# 16.2. Monotone Functions¶

If $$X$$ is discrete, and $$g$$ is a monotone function, then finding the distribution of the random variable $$Y = g(X)$$ is straightforward: convert each possible value of $$X$$ by applying $$g$$ and leave the probabilities alone.

For example, if $$X$$ is uniform on the three values $$0, 1, 2$$, and $$Y = e^X$$, then the you can just augment the distribution table of $$X$$ by the possible values of $$Y$$:

$$y$$

$$1$$

$$e$$

$$e^2$$

$$x$$

$$0$$

$$1$$

$$2$$

chance

$$\frac{1}{3}$$

$$\frac{1}{3}$$

$$\frac{1}{3}$$

The new random variable $$Y$$ is uniform on the three values $$1, e, e^2$$.

But if $$X$$ has a density then both $$X$$ and $$Y$$ have a continuum of values and we have to be more careful.

The method we developed in the previous section for finding the density of a linear function of a random variable can be extended to non-linear functions.

## 16.2.1. Change of Variable Formula for Density: Increasing Function¶

The function $$F^{-1}$$ is differentiable and increasing.
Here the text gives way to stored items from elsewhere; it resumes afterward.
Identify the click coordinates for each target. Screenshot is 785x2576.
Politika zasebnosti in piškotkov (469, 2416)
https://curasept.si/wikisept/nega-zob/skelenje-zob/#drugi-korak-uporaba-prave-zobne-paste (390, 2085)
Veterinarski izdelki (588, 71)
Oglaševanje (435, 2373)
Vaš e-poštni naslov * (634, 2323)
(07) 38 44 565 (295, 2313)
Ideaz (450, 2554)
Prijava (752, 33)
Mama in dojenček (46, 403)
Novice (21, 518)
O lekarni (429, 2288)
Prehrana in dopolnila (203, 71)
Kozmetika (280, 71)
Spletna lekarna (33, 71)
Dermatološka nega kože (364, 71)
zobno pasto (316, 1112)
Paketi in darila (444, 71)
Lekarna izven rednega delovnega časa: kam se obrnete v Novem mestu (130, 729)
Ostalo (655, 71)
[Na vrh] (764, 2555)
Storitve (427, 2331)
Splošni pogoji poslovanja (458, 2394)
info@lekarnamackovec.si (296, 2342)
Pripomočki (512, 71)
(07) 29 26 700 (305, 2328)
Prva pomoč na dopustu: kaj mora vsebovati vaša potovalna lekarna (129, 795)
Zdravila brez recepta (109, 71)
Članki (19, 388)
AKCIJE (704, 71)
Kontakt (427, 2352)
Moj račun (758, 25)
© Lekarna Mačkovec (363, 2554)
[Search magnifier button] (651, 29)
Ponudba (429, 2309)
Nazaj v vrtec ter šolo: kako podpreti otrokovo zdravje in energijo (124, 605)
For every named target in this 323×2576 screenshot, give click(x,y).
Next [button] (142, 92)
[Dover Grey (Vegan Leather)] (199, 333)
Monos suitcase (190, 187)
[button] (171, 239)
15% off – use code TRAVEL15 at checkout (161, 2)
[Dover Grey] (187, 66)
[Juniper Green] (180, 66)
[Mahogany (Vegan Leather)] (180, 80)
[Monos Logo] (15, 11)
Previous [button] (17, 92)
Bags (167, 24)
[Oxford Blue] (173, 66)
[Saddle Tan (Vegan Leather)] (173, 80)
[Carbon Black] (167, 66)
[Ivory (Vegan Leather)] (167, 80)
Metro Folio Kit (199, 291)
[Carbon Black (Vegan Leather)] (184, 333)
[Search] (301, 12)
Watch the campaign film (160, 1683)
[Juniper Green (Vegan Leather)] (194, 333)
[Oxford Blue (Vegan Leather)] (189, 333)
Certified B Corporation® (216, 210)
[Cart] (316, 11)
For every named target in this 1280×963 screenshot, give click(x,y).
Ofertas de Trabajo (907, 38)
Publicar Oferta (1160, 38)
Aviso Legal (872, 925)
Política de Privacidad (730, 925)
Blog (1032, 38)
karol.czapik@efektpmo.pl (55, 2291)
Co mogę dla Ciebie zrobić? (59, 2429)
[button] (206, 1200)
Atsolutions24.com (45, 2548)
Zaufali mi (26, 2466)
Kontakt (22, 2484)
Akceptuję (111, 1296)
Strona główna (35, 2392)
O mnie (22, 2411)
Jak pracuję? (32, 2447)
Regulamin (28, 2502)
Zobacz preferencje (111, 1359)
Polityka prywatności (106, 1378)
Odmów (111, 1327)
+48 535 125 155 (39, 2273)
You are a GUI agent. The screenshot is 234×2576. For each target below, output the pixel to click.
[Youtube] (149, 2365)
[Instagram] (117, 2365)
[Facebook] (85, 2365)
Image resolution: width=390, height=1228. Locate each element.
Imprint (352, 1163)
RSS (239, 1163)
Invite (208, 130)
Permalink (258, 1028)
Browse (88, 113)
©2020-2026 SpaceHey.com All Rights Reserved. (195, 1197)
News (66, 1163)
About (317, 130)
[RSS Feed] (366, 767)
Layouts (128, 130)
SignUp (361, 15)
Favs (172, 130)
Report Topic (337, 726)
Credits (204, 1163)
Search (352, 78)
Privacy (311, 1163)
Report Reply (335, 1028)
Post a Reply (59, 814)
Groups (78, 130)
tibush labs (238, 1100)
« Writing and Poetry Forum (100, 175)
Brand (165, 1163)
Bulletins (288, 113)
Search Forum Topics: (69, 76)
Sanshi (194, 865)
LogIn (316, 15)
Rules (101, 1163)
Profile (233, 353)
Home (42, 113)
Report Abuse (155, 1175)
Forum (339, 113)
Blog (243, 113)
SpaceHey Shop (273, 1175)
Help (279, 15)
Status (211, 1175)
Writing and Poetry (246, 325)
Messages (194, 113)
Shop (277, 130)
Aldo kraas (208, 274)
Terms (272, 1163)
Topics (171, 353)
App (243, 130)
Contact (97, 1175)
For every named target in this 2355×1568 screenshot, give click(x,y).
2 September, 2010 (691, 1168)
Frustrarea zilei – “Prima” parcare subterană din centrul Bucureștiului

We will now develop a general method for finding the density of such a function applied to any random variable that has a density.

Let $$X$$ have density $$f_X$$. Let $$g$$ be a smooth (that is, differentiable) increasing function, and let $$Y = g(X)$$. Examples of such functions $$g$$ are:

• $$g(x) = ax + b$$ for some $$a > 0$$. This case was covered in the previous section.

• $$g(x) = e^x$$

• $$g(x) = \sqrt{x}$$ on positive values of $$x$$

To develop a formula for the density of $$Y$$ in terms of $$f_X$$ and $$g$$, we will start with the cdf as we did above.

Let $$g$$ be smooth and increasing, and let $$Y = g(X)$$. We want a formula for $$f_Y$$. We will start by finding a formula for the cdf $$F_Y$$ of $$Y$$ in terms of $$g$$ and the cdf $$F_X$$ of $$X$$.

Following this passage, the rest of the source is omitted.